SFU 3.0 represented a major milestone for Microsoft because it was the long-promised combination of its Services for Unix product, for helping administrators in heterogeneous environments manage Windows servers alongside Unix-based machines, with the Microsoft Interix product, which allows Unix applications to run without modification on Windows-based systems.
SFU 3.0, which will be generally available late in the second quarter, was the first high-profile activity from Microsoft's Unix teams in the two years since it shipped Microsoft Interix 2.2 and SFU 2.0 around the time of the Windows 2000 launch.
Doug Miller, director of Microsoft's Unix migration strategy, says Microsoft has several projects in the works for interoperating with Unix or, better for Microsoft, pulling customers entirely over to Windows.
"We've got two big buckets: one is technology investments and the other is around services and content," Miller says.
Technology investments after SFU 3.0 consist of adding Windows .NET Server command-line functions and making Visual Studio more friendly to Unix developers.
Both have more to do with making Microsoft products approachable for Unix administrators and developers than with hooking Windows and Unix systems together.
"We've added literally dozens of new commands into Windows .NET Server," Miller says. "It's as much about culture as it is technology. A lot of Unix people would prefer to have a command line.
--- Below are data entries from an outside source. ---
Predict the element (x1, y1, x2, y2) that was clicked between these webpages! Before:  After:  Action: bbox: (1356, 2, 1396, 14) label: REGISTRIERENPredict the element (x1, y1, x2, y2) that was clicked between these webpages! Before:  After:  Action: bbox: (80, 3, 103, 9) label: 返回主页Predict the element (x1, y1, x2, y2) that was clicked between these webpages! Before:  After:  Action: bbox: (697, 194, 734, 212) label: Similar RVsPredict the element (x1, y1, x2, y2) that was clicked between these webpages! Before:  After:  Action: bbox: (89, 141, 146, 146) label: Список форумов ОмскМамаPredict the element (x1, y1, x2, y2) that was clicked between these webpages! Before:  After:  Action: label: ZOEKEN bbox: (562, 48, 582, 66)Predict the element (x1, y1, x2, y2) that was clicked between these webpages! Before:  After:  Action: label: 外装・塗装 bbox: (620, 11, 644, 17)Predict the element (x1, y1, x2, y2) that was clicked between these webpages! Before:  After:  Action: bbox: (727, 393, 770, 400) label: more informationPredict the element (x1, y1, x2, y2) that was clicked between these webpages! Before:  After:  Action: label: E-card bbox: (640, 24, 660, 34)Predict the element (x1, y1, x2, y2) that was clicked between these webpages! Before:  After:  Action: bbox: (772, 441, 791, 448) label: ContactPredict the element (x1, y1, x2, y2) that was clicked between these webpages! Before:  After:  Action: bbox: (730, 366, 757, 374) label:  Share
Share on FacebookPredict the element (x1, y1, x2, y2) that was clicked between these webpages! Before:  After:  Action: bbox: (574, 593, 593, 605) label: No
One of the things we want to do is make sure that Windows is a comfortable landing zone for these people."
The story is similar with Visual Studio. The version after Visual Studio .NET, which launched in February, will include technologies that make it more approachable to Unix programmers, Miller says. Microsoft also plans to develop more training materials for Unix programmers coming to Visual Studio.
As for services and content, one of the most common terms coming out of many Microsoft product groups these days is "prescriptive," and the Unix migration team is no exception.
"We're investing heavily in creating very prescriptive content for how to migrate a Unix server to Windows, how to migrate a Unix application to Windows. We're providing training for the end-user customer as well as partners," Miller says.
"We're also working on having a variety of off-the-shelf service offerings to really carry the customer through the three big phases that we see in migration: assessment, doing the migration and deployment."
Microsoft has begun posting some of that content at www.microsoft.com/windows2000/migrate/unix.
Scott Bekker is editor in chief of Redmond Channel Partner magazine.